Still today when she has cream in the fridge, she will stand in front of the fridge, leave the door open and stick her finger into the container and gleefully take fingerfuls into her mouth, nearly always dripping cream onto her clothes. She will share these antics with us not considering that now as an adult she no longer has to steal cream from the fridge, she can bring it out and spoon it into her mouth. The guilt and shame is what is splattered down her shirt and her sharing it with us is her way of recognizing how stuck she is but not enough to make way for her desires.
My father keeps my mother’s dark chocolate in a cupboard in the hallway, where he doles it out to her after dinner, as if she was unable to control her appetite, she still needs it controlled from the outside. Yet when she lived alone for a few years she was slimmer than she is now.

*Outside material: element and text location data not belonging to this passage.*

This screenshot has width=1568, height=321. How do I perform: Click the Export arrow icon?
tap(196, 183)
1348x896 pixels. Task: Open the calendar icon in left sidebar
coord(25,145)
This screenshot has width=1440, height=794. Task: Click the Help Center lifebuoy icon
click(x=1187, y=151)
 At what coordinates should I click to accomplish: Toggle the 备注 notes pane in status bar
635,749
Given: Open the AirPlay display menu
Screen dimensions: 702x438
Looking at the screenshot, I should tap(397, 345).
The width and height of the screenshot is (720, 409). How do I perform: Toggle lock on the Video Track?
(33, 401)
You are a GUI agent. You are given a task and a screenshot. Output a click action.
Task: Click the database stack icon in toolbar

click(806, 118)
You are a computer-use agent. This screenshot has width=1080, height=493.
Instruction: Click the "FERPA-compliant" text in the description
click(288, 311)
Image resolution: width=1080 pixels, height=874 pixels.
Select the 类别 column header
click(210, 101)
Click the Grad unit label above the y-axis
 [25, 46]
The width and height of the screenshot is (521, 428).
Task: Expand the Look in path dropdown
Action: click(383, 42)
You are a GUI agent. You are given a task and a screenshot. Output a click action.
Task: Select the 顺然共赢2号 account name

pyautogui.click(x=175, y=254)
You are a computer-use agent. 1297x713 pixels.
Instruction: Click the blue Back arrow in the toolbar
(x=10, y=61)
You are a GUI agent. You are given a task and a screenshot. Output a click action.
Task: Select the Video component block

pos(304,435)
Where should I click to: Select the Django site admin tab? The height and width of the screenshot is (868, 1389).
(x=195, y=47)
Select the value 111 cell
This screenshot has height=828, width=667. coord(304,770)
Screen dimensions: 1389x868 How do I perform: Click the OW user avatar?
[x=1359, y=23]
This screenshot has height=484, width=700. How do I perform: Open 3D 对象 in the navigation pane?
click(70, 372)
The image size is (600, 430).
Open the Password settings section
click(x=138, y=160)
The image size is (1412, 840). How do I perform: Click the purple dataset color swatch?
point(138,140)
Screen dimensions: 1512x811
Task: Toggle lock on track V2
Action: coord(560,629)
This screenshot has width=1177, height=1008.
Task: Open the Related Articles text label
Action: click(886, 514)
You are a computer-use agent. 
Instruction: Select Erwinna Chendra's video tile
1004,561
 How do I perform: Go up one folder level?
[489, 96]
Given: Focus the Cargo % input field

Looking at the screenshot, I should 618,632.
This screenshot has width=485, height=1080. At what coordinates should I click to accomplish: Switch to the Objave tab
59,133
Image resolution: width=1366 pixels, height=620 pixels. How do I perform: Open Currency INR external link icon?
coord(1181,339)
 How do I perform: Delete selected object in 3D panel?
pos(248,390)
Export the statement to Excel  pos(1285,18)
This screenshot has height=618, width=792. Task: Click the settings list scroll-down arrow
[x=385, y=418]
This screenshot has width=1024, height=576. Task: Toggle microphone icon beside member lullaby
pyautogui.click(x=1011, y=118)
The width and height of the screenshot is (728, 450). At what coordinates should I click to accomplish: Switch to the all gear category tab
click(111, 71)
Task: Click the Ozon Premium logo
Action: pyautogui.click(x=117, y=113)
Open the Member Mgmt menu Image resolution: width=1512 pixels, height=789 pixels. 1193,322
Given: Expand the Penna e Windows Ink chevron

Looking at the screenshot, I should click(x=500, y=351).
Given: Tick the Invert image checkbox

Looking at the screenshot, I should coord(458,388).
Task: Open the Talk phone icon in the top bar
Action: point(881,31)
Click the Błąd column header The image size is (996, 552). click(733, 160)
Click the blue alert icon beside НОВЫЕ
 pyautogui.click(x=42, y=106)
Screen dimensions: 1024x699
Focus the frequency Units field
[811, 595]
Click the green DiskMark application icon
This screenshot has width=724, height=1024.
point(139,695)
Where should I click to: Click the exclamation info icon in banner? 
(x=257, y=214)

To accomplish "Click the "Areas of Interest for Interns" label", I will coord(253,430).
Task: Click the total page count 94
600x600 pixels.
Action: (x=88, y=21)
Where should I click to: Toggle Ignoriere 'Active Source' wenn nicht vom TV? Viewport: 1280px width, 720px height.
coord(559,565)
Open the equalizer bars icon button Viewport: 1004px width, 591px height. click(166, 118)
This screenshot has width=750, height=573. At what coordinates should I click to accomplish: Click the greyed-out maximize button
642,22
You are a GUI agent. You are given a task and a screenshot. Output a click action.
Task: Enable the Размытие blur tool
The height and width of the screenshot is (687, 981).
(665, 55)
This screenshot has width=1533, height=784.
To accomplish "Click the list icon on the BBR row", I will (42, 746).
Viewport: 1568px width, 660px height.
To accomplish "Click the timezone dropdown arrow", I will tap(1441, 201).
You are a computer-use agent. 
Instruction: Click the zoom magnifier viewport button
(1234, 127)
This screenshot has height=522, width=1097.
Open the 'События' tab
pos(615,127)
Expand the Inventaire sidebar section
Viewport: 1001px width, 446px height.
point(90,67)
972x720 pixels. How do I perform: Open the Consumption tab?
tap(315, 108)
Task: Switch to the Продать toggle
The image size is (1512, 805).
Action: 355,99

She taught me that my appetite is something that has control over me. It needs controls put in place. My appetite translates to my fleshy parts are unacceptable, although one is hard to distinguish from the other: fleshy, appetite, desire, sensuality, sexuality, her sensual desire is full of guilt and shame and yet she pursues it despite her guilt and shame, still like our childhood habit of stealing cookies from the jar. The act of stealing to fulfil our desire leaves an excitement tinged with anticipation of the danger of being caught. And still as I prepare meals for my family I prefer to be on my own, I feel the gaze of others like the gaze of my mother intrusive and calculating my appetite. And my youngest daughter is like a shark in the kitchen, nothing gets past her.
I have created another generation of women who split off their appetite, only to see it in the other, or rebel and eat or don’t eat as an inner revolution. And yet and yet these fleshy bits I don’t want to accept are not solely the fault of my mother, nor my father, grandmother or even myself. Our society enables us to view ourselves as imperfect flesh, which leads to being too much desire, appetite, too loud, too clever, too emotional, or not enough, not loving enough, not sexual enough, not nurturing enough, not ambitious enough.
What of sex when we can’t learn to love those fleshy bits? What of love when we can’t learn to accept our fleshy bits?
As soon as I pass judgement or divide my body up into bits and pieces, dismantle this perfect body as it is, fail to honor and love my full self, I cannot really love those around me.